■ **Text segment**
* * *

Chinese authorities have executed ten people for non-violent drug offences immediately after a public sentencing hearing.

On 23 June, the group – who had been convicted of drug trafficking offences earlier this year – lost their appeal against their death sentences, and were swiftly killed by the state. According to China Daily, all ten people were convicted of producing, owning, and trafficking large quantities of illegal drugs in the appeal trial. The hearing took place in public in the city of Lufeng – in Guangdong province, a coastal region in the southeast of the country.

The court said that one of the executed men, Fan Shuixian, “earned 1.1 million yuan ($172,000) from selling the ephedrine he extracted, and later mixed 16.4 kilograms of methamphetamine, commonly known as ice, with his ephedrine”.

Ephedrine is a drug with many legal, pharmaceutical purposes, but is also recognised by authorities internationally as a precursor for the production of illegal methamphetamine.

The city of Lufeng has a notorious association with drug trafficking in China, it having once supplied one-third of methamphetamine produced in the country, according to Chinese newspaper the Global Times.

This is not the first time that the execution of people for non-violent drug offences in Lufeng has hit headlines. In December 2017, ten people were immediately executed – mostly for drug offences – following a public trial in front of thousands of onlookers at a local sports stadium.

While the executions take place behind closed doors, the trials are seemingly purposefully turned into macabre public spectacles to dissuade other people from involvement with the drug trade. An anonymous police officer told China Daily that the executions would deter other people from drug trafficking, and help promote the region’s “anti-drug campaign”.

China continues to be one of the world’s most prolific executioners, however the number of people being killed by the state – for drug offences, and other crimes – is unknown. In a recent report by Harm Reduction International – The Death Penalty for Drug Offences – it was noted that “statistics on death sentences and executions [in China] are considered so sensitive that they remain a State secret, which makes it impossible to know the true figure for the number of executions which take place each year”.

President Xi Jinping has previously vowed that the country’s repressive drug policy approach will continue; there will be "no rest until a sweeping victory", he says.

* * *

■ **Dataset excerpts**
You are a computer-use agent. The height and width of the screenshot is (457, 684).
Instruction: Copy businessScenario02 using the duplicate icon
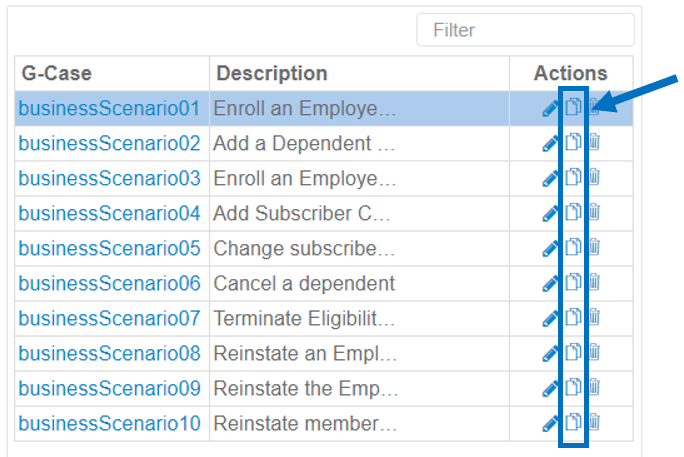[573, 143]
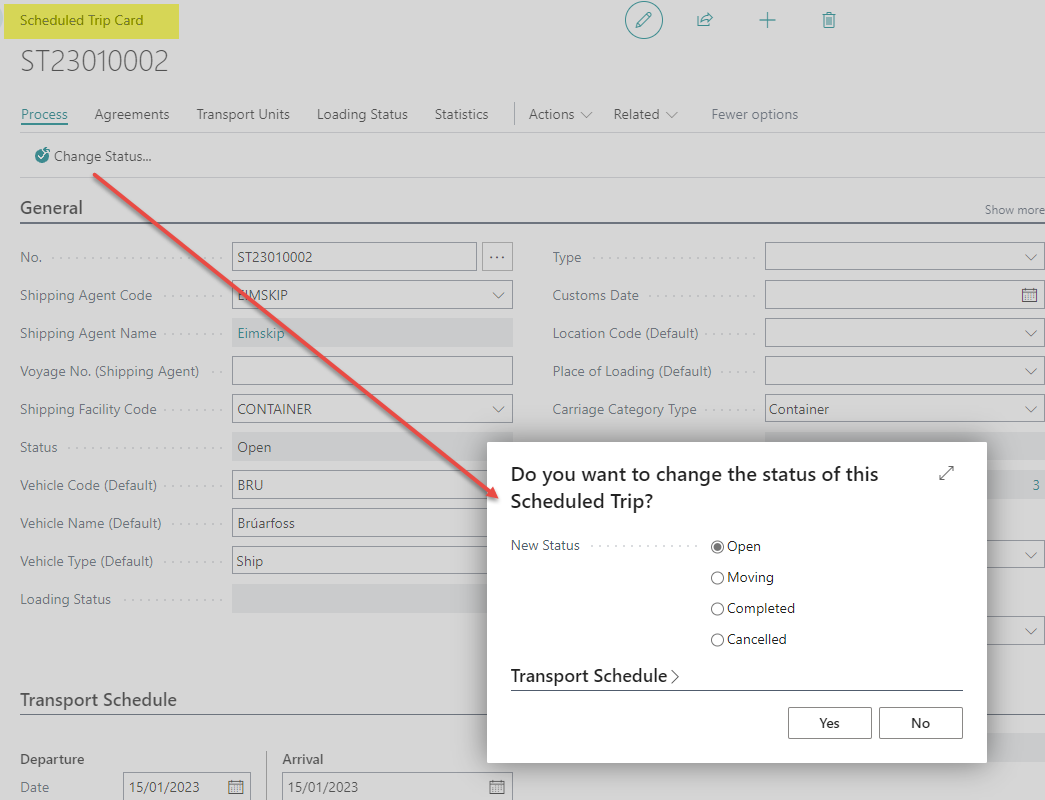Viewport: 1045px width, 800px height.
Task: Click the pencil edit icon
Action: click(644, 20)
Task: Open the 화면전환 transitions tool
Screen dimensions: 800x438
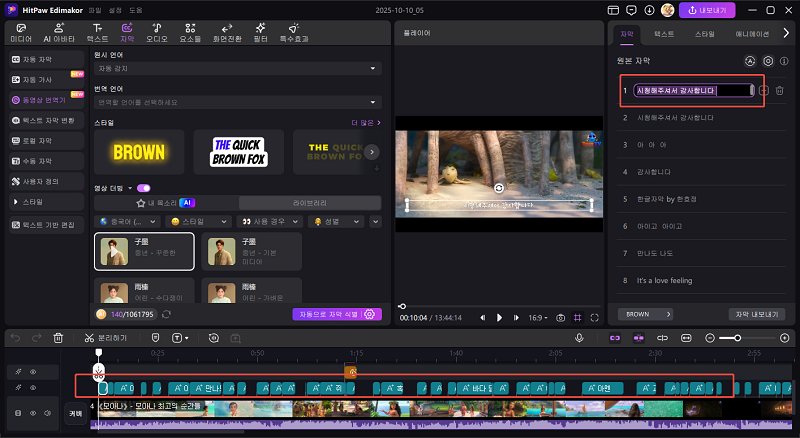Action: 225,31
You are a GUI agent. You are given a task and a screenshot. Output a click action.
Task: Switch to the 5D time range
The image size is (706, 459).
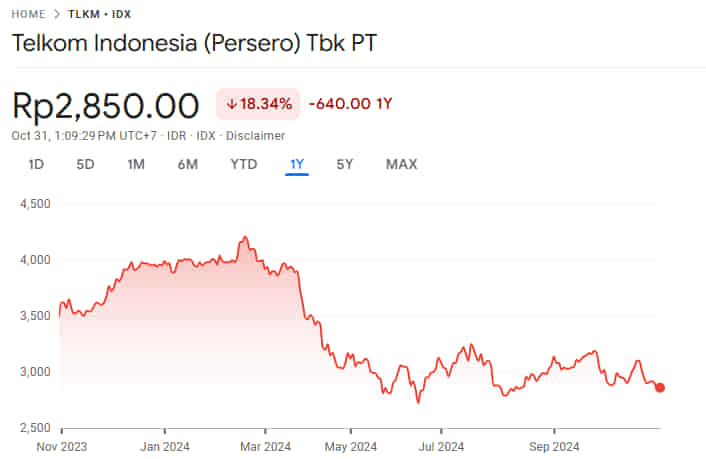(x=85, y=164)
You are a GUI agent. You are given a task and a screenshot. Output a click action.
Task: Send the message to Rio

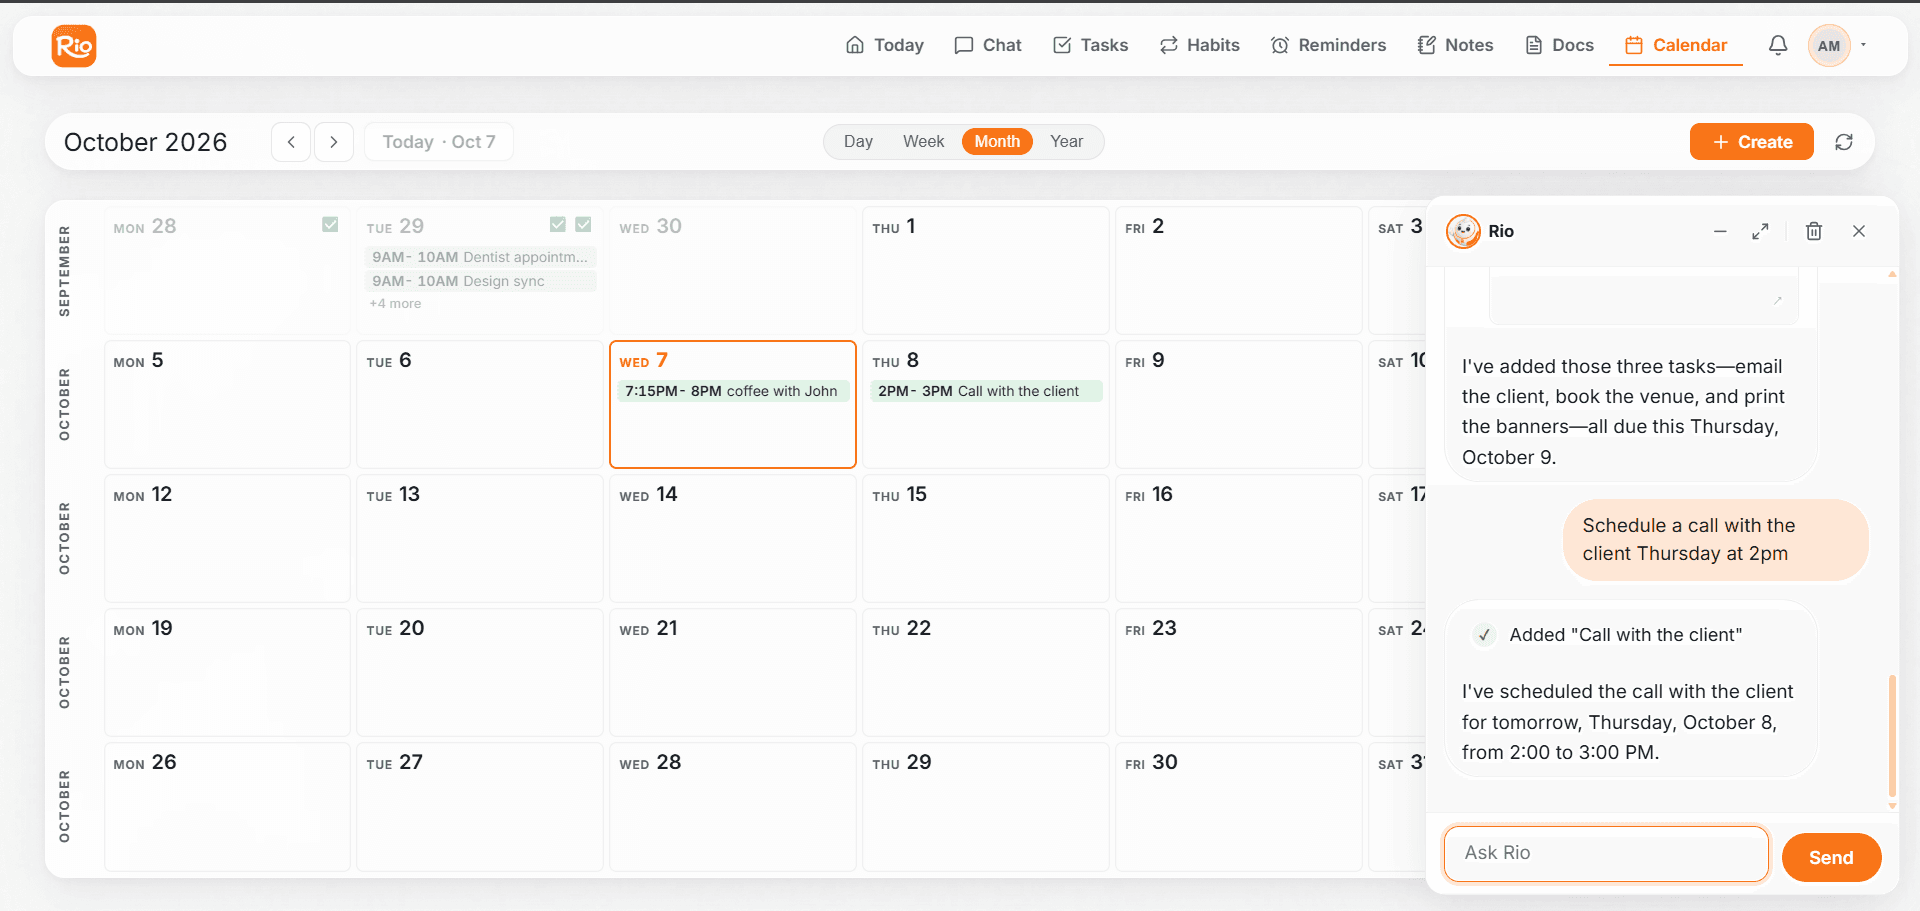pyautogui.click(x=1831, y=858)
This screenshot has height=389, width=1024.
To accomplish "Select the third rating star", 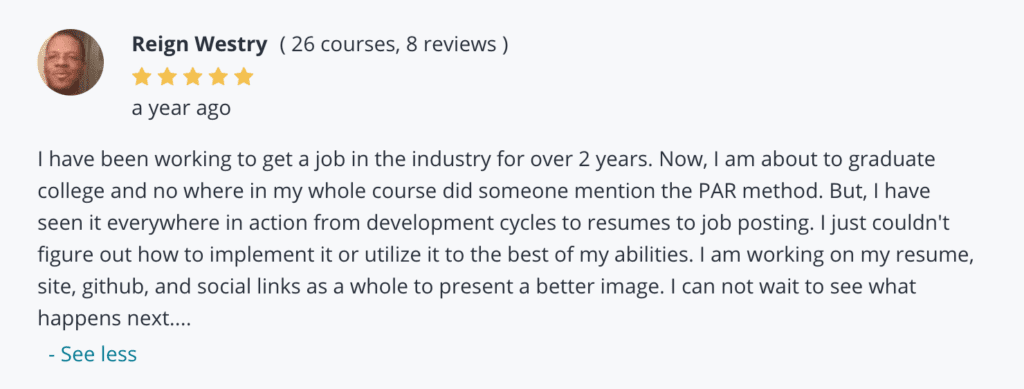I will click(x=193, y=77).
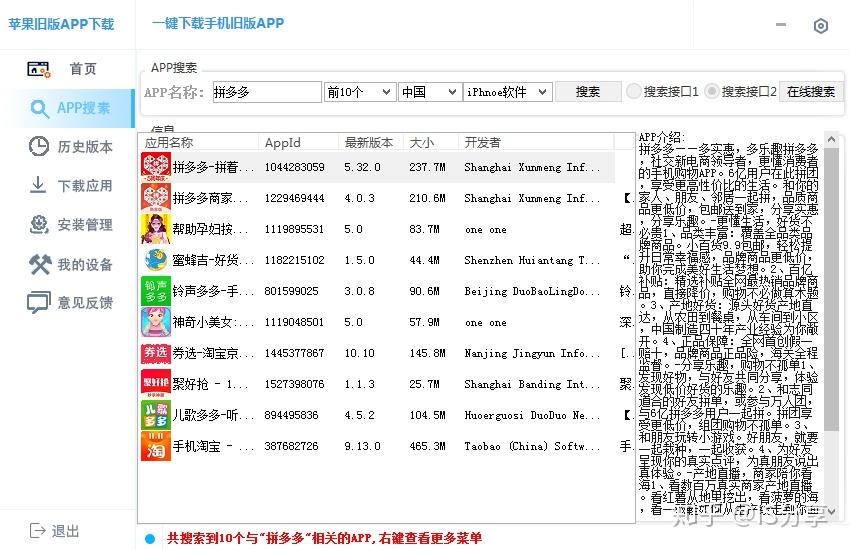Click the 聚好抢 app icon
Viewport: 850px width, 550px height.
coord(156,384)
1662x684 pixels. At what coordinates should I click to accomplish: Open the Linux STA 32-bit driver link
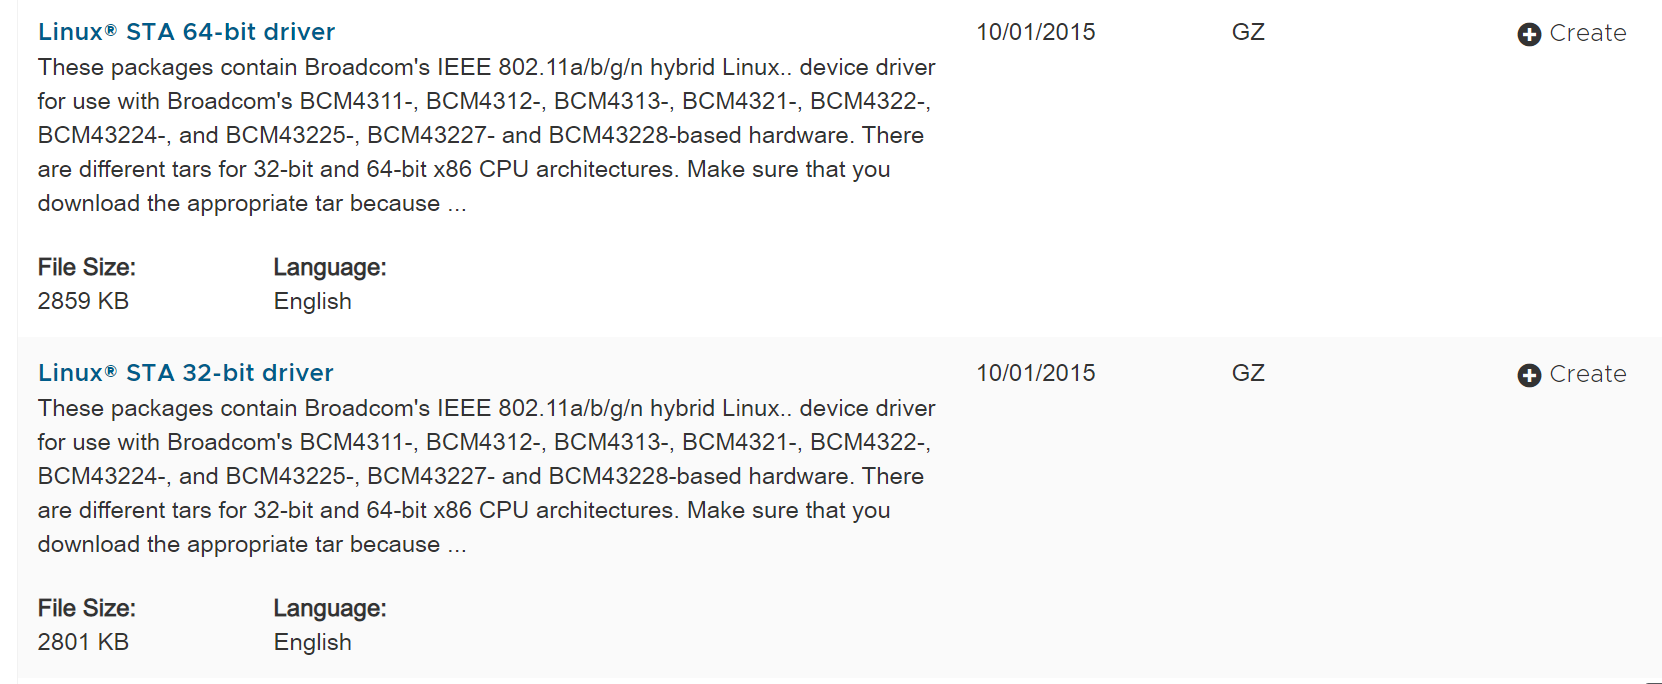click(185, 373)
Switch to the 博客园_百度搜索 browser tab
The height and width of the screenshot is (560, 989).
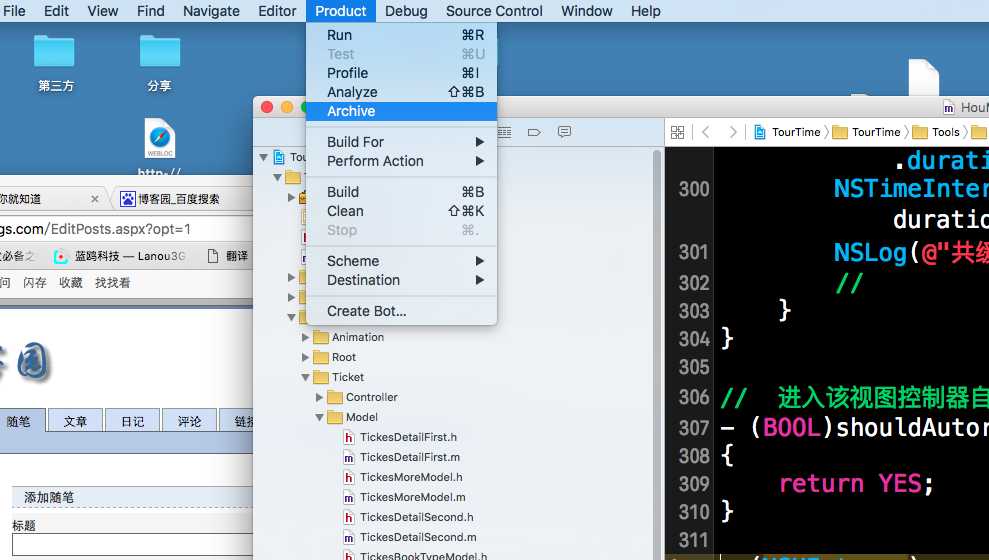pyautogui.click(x=178, y=199)
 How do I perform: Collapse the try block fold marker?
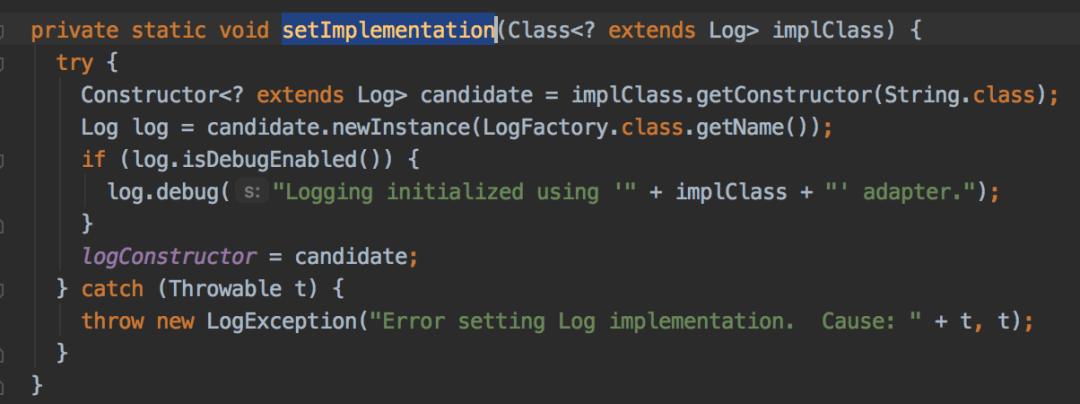tap(2, 63)
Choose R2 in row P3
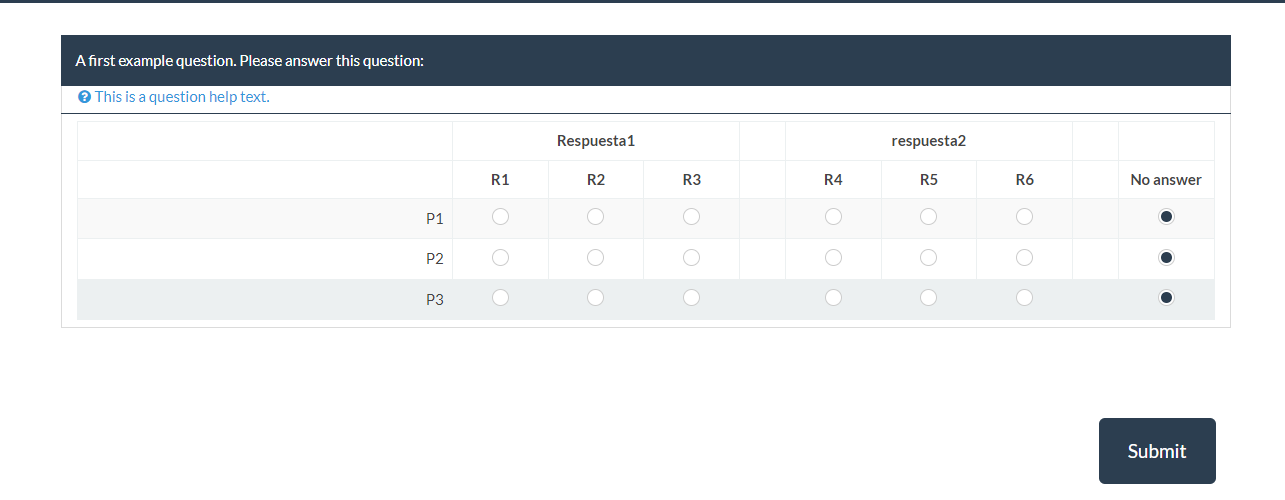This screenshot has width=1285, height=500. coord(595,297)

* * *

■ **Assigned task**
List every publication or organization that the article on the Lufeng executions names as a source of its information.

■ **Exercise result**
- China Daily
- the Global Times
- Harm Reduction International